Supplied material:
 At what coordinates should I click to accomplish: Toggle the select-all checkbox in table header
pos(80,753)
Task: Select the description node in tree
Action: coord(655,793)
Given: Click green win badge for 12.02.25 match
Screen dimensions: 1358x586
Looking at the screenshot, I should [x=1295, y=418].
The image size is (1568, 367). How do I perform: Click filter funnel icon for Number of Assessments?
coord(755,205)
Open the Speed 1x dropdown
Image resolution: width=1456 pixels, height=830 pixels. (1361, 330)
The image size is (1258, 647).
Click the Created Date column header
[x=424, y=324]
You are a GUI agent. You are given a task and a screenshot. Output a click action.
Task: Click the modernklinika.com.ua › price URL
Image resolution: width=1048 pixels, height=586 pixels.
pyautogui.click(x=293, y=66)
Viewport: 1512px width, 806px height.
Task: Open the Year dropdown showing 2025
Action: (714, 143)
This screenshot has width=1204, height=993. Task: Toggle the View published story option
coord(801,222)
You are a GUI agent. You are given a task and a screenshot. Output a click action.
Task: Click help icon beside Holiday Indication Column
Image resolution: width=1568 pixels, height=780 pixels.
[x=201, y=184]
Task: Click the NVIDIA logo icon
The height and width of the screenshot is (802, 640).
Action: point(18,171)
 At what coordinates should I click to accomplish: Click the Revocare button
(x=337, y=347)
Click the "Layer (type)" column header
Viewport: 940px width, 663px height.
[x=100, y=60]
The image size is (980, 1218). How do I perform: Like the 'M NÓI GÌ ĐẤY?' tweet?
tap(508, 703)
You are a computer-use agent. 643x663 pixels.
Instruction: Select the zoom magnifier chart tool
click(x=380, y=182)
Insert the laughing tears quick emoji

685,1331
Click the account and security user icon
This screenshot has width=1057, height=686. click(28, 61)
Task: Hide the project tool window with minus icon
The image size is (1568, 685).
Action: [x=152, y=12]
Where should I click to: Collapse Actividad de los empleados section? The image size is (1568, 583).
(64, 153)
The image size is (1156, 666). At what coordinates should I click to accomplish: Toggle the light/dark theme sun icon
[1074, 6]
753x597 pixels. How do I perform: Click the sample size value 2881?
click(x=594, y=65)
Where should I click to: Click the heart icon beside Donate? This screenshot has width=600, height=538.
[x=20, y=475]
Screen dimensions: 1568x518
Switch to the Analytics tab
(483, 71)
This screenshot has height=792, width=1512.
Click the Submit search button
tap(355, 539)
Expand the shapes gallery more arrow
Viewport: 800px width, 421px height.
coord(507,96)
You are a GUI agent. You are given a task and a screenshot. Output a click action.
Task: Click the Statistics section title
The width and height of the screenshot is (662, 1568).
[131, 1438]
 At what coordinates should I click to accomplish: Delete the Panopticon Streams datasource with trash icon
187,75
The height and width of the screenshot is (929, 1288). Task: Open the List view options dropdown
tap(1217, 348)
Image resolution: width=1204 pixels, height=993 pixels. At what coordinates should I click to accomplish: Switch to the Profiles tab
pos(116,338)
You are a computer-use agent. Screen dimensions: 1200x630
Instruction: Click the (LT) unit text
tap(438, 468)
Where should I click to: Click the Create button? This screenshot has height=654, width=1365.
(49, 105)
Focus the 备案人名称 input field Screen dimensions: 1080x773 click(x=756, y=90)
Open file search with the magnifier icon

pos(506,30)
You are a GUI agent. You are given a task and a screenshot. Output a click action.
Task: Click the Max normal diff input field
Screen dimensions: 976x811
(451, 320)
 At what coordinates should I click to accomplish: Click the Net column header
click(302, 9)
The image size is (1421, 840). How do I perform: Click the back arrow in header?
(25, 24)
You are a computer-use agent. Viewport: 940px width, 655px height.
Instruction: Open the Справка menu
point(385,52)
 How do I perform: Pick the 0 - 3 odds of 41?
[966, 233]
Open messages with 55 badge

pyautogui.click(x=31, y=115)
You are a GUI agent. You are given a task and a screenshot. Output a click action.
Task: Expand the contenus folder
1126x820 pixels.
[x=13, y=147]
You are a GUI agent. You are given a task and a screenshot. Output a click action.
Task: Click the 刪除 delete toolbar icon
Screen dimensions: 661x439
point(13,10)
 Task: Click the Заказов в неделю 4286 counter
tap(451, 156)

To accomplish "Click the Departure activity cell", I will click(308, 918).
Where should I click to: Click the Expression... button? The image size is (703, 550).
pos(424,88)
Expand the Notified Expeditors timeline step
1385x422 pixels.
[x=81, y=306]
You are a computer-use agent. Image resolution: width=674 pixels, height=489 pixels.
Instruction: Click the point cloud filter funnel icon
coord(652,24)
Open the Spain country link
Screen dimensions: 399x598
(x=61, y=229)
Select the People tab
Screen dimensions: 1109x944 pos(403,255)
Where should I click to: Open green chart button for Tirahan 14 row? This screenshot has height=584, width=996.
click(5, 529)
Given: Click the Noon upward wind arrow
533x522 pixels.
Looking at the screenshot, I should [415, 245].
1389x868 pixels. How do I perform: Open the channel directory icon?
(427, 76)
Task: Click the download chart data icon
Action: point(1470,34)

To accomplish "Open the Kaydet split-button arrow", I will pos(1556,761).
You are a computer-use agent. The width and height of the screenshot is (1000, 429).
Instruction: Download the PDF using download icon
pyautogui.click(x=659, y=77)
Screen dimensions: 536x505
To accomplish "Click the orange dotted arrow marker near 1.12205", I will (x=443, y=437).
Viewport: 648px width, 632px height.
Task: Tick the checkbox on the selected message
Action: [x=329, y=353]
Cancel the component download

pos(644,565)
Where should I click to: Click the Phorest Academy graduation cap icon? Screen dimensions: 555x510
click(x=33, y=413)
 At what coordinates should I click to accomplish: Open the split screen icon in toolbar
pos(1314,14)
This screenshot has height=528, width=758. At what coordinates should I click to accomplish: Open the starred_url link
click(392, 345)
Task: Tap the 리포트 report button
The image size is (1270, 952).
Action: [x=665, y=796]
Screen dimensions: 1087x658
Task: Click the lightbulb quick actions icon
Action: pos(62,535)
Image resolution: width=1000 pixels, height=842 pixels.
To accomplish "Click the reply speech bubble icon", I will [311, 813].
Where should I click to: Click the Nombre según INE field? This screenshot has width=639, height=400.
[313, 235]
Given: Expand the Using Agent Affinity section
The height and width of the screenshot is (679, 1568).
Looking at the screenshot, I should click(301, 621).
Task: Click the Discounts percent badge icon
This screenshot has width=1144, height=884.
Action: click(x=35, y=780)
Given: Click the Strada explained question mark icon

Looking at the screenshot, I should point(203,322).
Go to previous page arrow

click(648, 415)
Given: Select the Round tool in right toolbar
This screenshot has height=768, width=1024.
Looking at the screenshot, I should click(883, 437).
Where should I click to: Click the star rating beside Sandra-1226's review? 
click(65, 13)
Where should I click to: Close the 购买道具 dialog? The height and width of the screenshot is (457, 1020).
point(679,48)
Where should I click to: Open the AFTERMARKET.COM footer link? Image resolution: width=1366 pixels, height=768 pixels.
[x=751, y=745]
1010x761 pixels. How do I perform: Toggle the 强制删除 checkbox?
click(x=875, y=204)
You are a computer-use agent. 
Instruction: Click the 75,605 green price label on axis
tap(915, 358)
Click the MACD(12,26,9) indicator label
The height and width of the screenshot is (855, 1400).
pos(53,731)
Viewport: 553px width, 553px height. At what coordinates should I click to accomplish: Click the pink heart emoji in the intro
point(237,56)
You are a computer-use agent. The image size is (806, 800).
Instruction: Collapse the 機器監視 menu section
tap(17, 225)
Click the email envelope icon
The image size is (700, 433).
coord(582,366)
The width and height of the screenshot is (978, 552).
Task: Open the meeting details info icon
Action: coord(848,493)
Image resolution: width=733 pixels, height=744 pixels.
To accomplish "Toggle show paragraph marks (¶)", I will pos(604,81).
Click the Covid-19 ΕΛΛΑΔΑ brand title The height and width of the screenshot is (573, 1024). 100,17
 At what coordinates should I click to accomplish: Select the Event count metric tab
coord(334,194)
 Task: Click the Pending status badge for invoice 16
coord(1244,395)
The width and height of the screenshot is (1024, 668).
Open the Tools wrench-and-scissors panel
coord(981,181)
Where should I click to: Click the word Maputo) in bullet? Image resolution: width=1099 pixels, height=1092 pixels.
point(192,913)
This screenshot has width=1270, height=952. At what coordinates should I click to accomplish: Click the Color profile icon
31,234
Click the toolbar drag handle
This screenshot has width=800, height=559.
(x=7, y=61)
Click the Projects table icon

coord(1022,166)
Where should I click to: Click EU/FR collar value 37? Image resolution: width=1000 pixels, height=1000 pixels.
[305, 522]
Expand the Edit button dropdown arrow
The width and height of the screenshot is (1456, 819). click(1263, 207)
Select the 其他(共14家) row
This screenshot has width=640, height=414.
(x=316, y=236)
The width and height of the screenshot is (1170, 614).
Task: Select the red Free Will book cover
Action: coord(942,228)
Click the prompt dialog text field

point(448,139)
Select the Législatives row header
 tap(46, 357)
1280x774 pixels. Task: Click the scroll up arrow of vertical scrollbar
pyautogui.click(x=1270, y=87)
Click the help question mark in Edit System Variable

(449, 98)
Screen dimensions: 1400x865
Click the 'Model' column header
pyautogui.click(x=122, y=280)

What is expected:
The first line of the records and every line down to the line with "Task: Hide the" must be quoted exactly; leave out all else.

Result of the task:
 At what coordinates should I click to accomplish: Toggle the select-all checkbox in table header
pos(80,753)
Task: Select the description node in tree
Action: coord(655,793)
Given: Click green win badge for 12.02.25 match
Screen dimensions: 1358x586
Looking at the screenshot, I should [x=1295, y=418].
The image size is (1568, 367). How do I perform: Click filter funnel icon for Number of Assessments?
coord(755,205)
Open the Speed 1x dropdown
Image resolution: width=1456 pixels, height=830 pixels. (1361, 330)
The image size is (1258, 647).
Click the Created Date column header
[x=424, y=324]
You are a GUI agent. You are given a task and a screenshot. Output a click action.
Task: Click the modernklinika.com.ua › price URL
Image resolution: width=1048 pixels, height=586 pixels.
pyautogui.click(x=293, y=66)
Viewport: 1512px width, 806px height.
Task: Open the Year dropdown showing 2025
Action: (714, 143)
This screenshot has width=1204, height=993. Task: Toggle the View published story option
coord(801,222)
You are a GUI agent. You are given a task and a screenshot. Output a click action.
Task: Click help icon beside Holiday Indication Column
Image resolution: width=1568 pixels, height=780 pixels.
[x=201, y=184]
Task: Click the NVIDIA logo icon
The height and width of the screenshot is (802, 640).
Action: point(18,171)
 At what coordinates should I click to accomplish: Click the Revocare button
(x=337, y=347)
Click the "Layer (type)" column header
Viewport: 940px width, 663px height.
[x=100, y=60]
The image size is (980, 1218). How do I perform: Like the 'M NÓI GÌ ĐẤY?' tweet?
tap(508, 703)
You are a computer-use agent. 643x663 pixels.
Instruction: Select the zoom magnifier chart tool
click(x=380, y=182)
Insert the laughing tears quick emoji

685,1331
Click the account and security user icon
This screenshot has width=1057, height=686. click(28, 61)
Task: Hide the project tool window with minus icon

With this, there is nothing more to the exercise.